In 1982, we learned from Tom Peters and Robert Waterman in their book, In Search of Excellence, about how the best leaders had “a bias for action.” They live by a “ready, fire, aim” mentality and in the Social Age, this has never been more necessary – the 24/7 social conversation waits for no focus group or budget cycle. Sure, the marketing team supports their activity; they may even have a person dedicated to social monitoring of their accounts. But when the situation or sense of urgency dictates, they aren’t afraid of getting their hands dirty. Just watch truly social CEOs like Basecamp’s Jason Fried and Havas Media’s Paul Frampton: they’re often online, live, in the moment, and thus ready to respond and engage in real time.
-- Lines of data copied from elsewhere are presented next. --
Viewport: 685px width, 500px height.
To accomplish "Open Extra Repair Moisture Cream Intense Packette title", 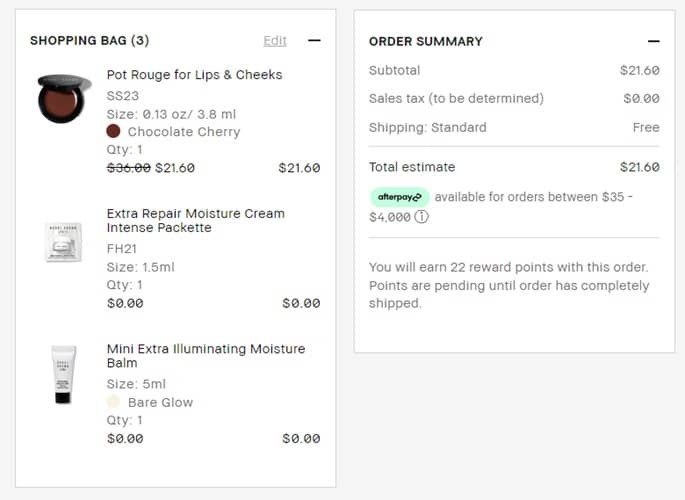I will tap(195, 220).
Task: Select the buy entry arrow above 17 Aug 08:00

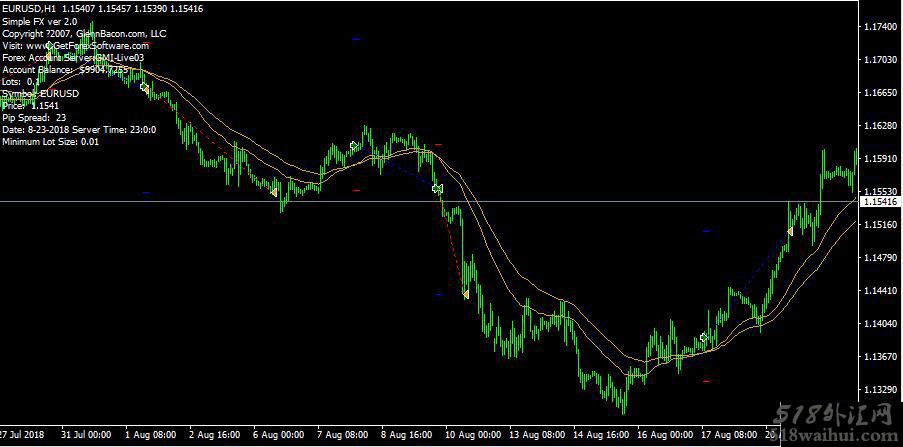Action: tap(704, 337)

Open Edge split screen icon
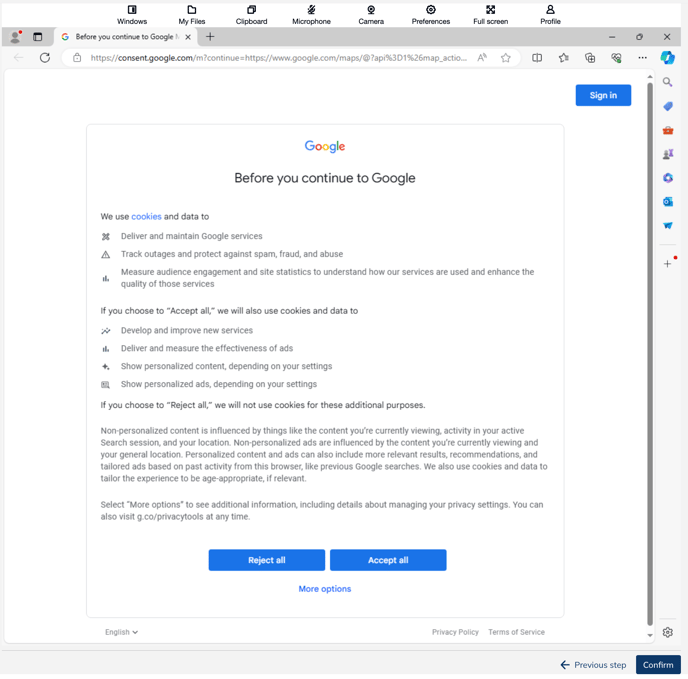537,58
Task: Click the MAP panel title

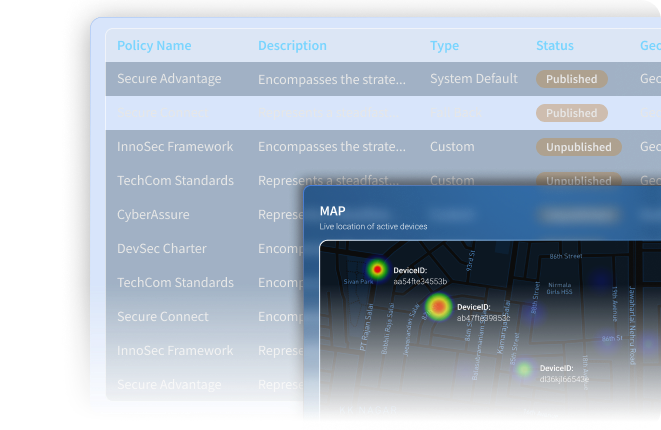Action: [x=332, y=211]
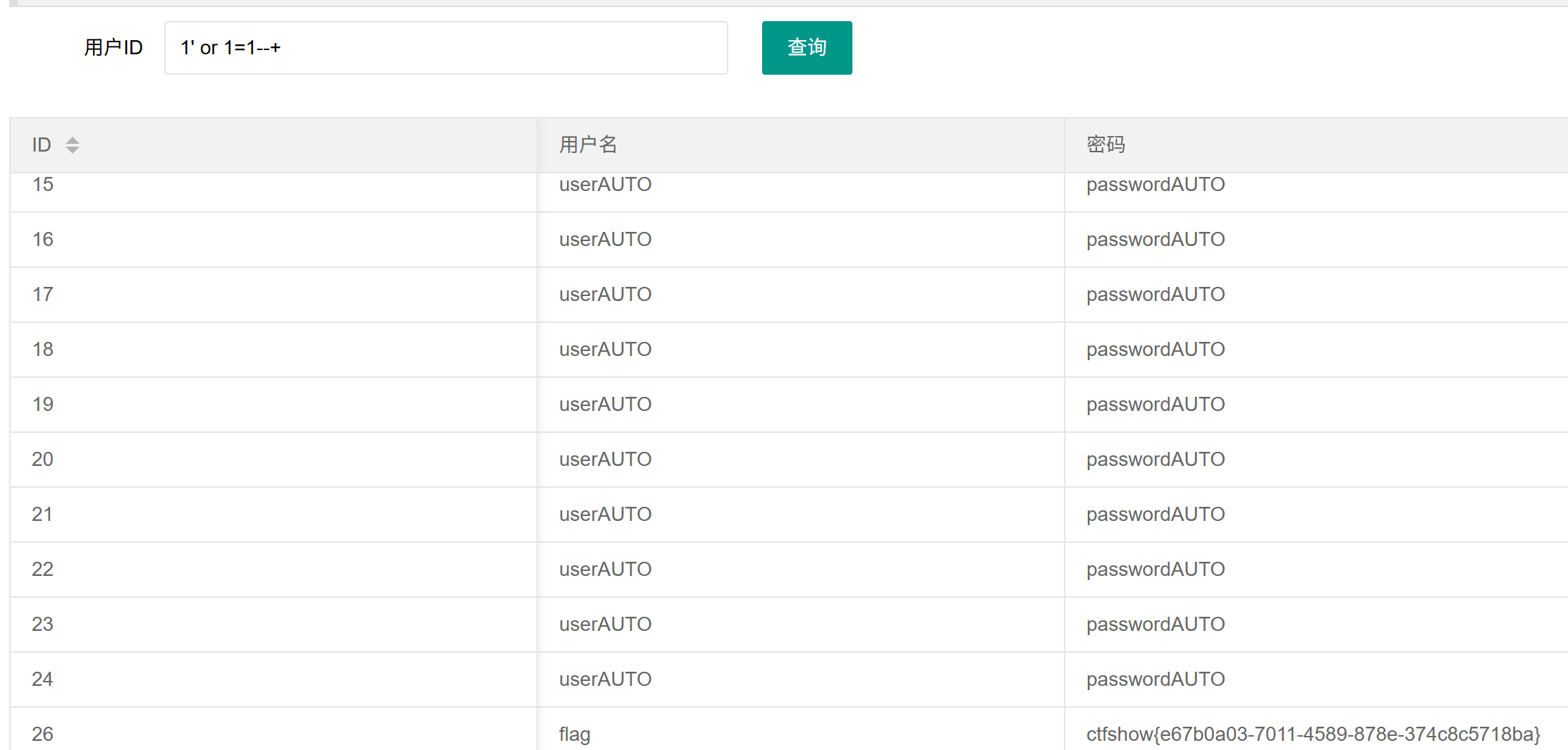Click the ID cell showing 18

coord(43,350)
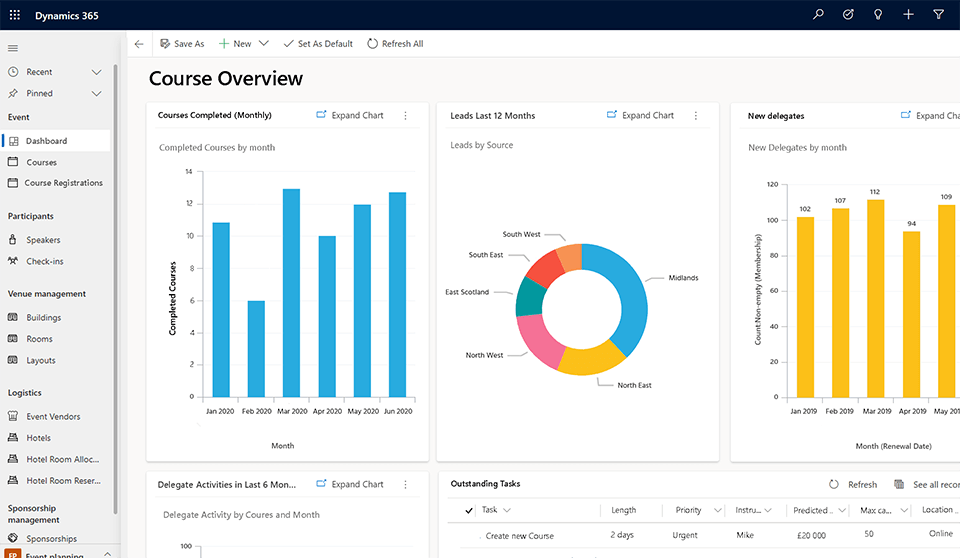Open more options for Courses Completed chart

(405, 116)
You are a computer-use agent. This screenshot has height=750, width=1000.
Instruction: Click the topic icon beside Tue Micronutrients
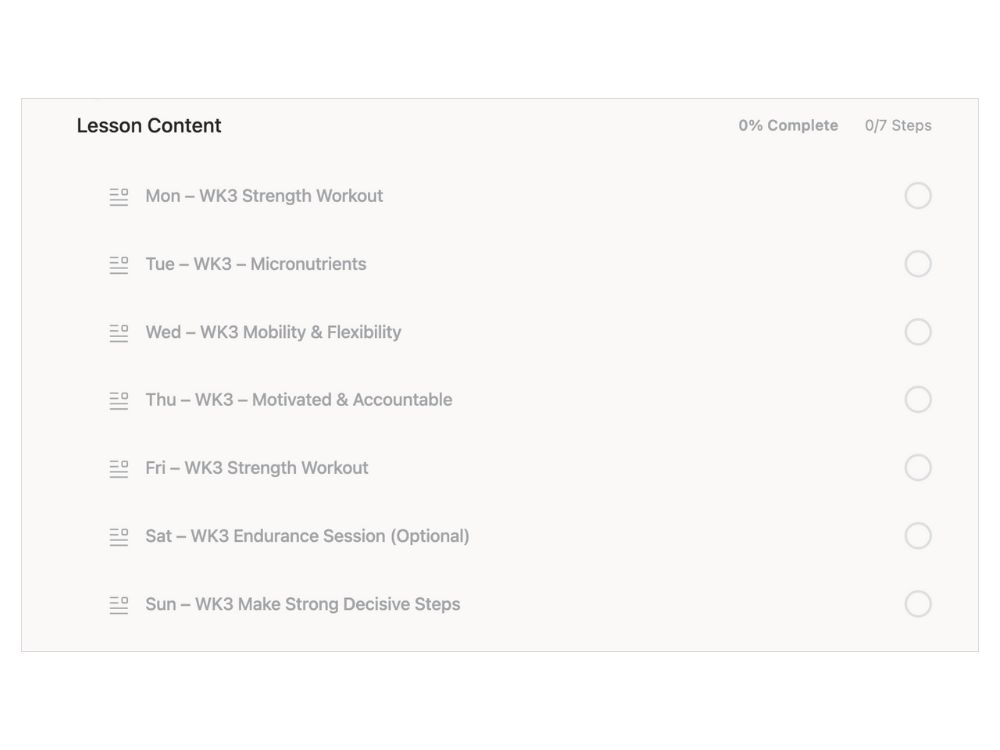119,265
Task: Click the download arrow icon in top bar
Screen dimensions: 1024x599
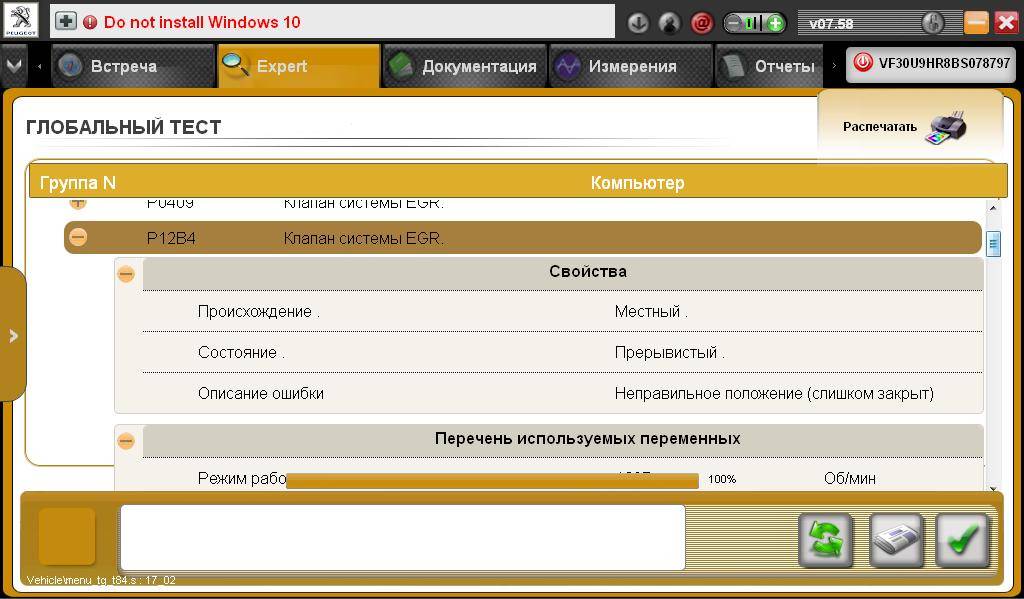Action: tap(637, 22)
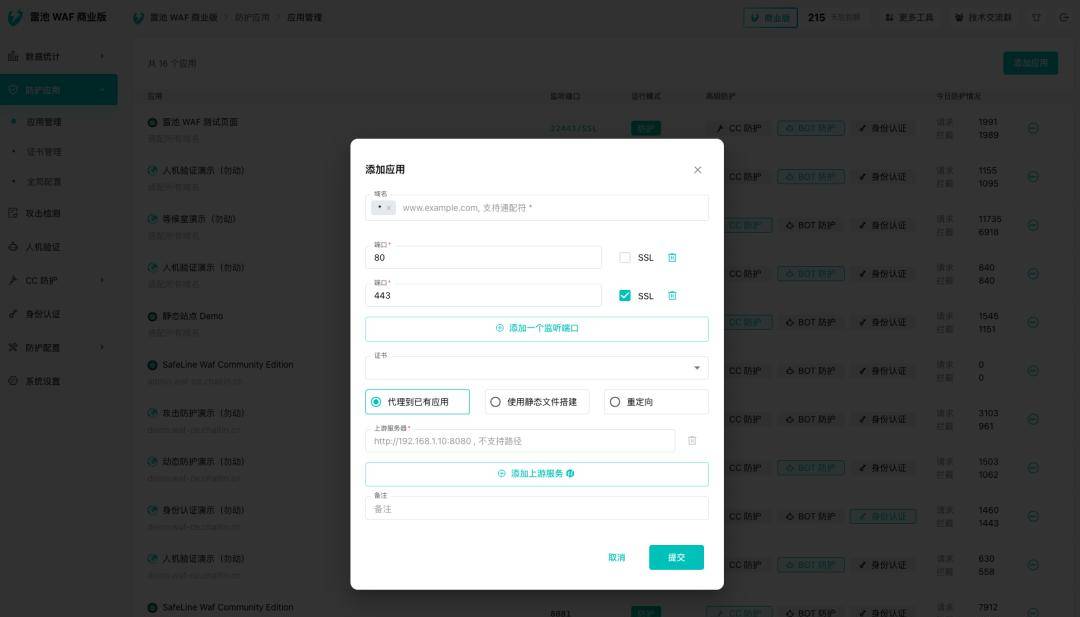Click the 提交 button to submit
This screenshot has height=617, width=1080.
[676, 558]
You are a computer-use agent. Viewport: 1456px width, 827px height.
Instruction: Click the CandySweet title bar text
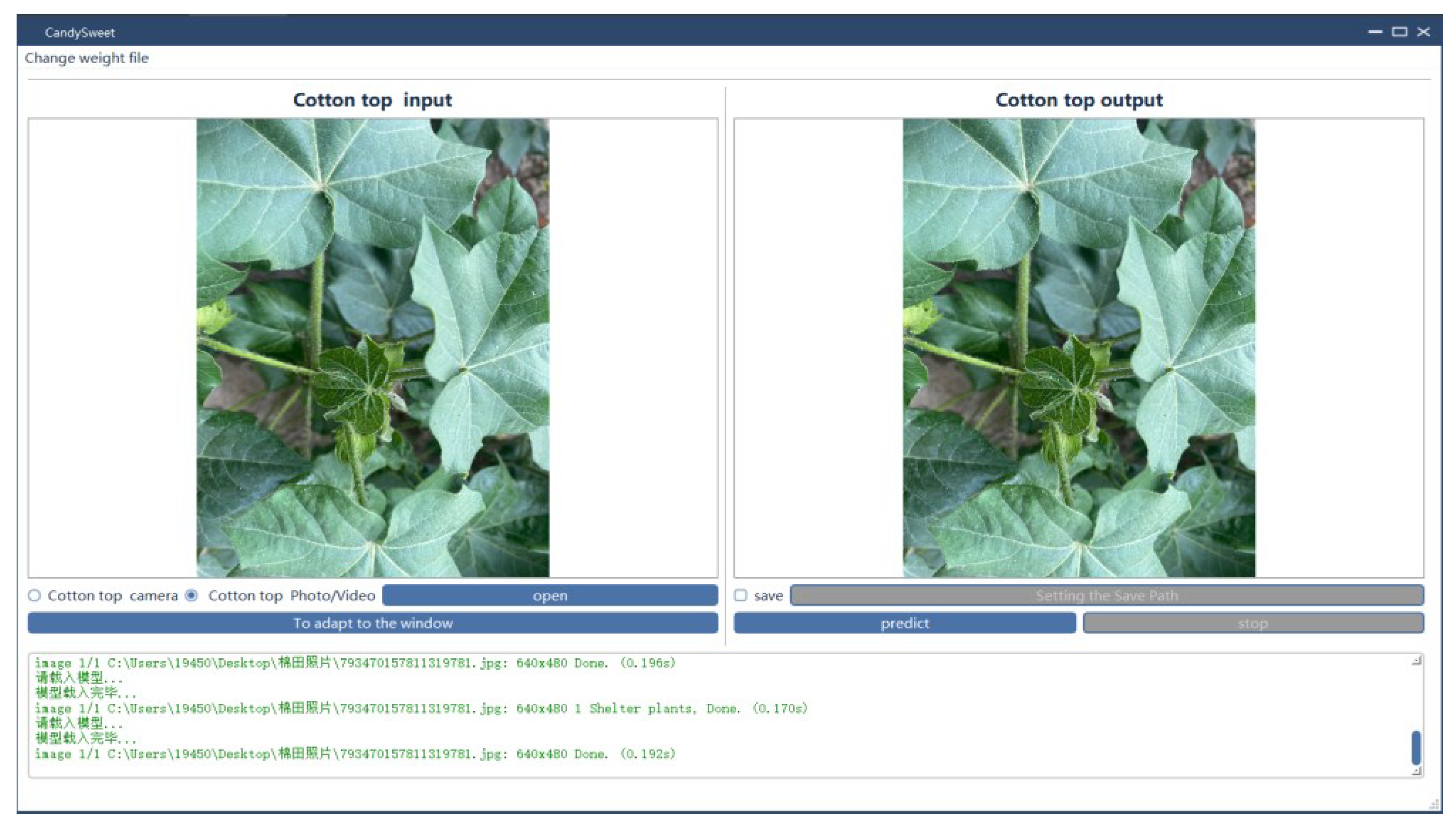coord(80,32)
- They Are Relentless Givers
Many social CEOs aren’t social just because they have a company to run; they see value in being social in every aspect of their lives. They care about more than the bottom line. They give back, they mentor, and they care about real social issues that have nothing to do with Twitter, Facebook and LinkedIn. We refer to those who act consistently in a collaborative, generous way as “relentless givers.” They constantly share what they know, connect others and — often for no other reason than because it is the right thing to do — they do good. One standout example is OCLC’s Skip Prichard, who blogs on leadership and shares insights from his favorite authors – often with no direct benefit to him or his organization.
- They Connect Instead of Promote
Want to spot an antisocial CEO? Read what they’re sharing on social media. Are they spreading the good word about their company while also interacting with others, from famous influencers to humble social newcomers? Or is their feed clearly a spigot of self-promotion? Are they answering questions from concerned stakeholders? Or are they only saying what investors want to hear? Social CEOs put down the digital megaphone and they build relationships.
- They’re the Company’s No. 1 Brand Ambassador
We have always looked to the boss as the face of the company. We admire the leaders whose brands, both personal and corporate, are led responsibly – and revile those whose company is seen as autocratic, self-serving and non-caring. As goes the personal brand of a CEO, so goes the brand. A study by Weber Shandwick backs up this observation: About two-thirds of customers say their perception of a CEO directly impacts their perception of the company. Social CEOs are building their personal brand whenever they engage on social media, and when they do it in an authentic and generous way, they’re also improving the company brand.
- They Lead with an OPEN Mindset
“OPEN” – short for Ordinary People, Extraordinary Network – means that no one person, even the highest-level leader, can have all the answers. Instead, we deliberately build personal relationships with those willing to help us discover the answers, together. Whether it’s managing a crisis, or rising up to meet an opportunity, a social CEO taps into her network’s combined expertise. Embracing the concept of OPEN is perhaps the purest indicator that a leader is truly social.
Writer Kare Anderson takes OPEN to the next level as she talks routinely of mutuality and deliberately becoming an opportunity maker. She said in her recent TED talk, “Each one of us is better than anybody else at something… which disproves the popular notion that if you’re the smartest person in the room, you’re in the wrong room.”
No leader can afford to lead as they did in the Industrial Age. This is a new era with new rules. All around us, the entire world is flattening, democratizing, and socializing. It’s quite possible that as the social age matures, there will be only two types of business leaders: social … and retired.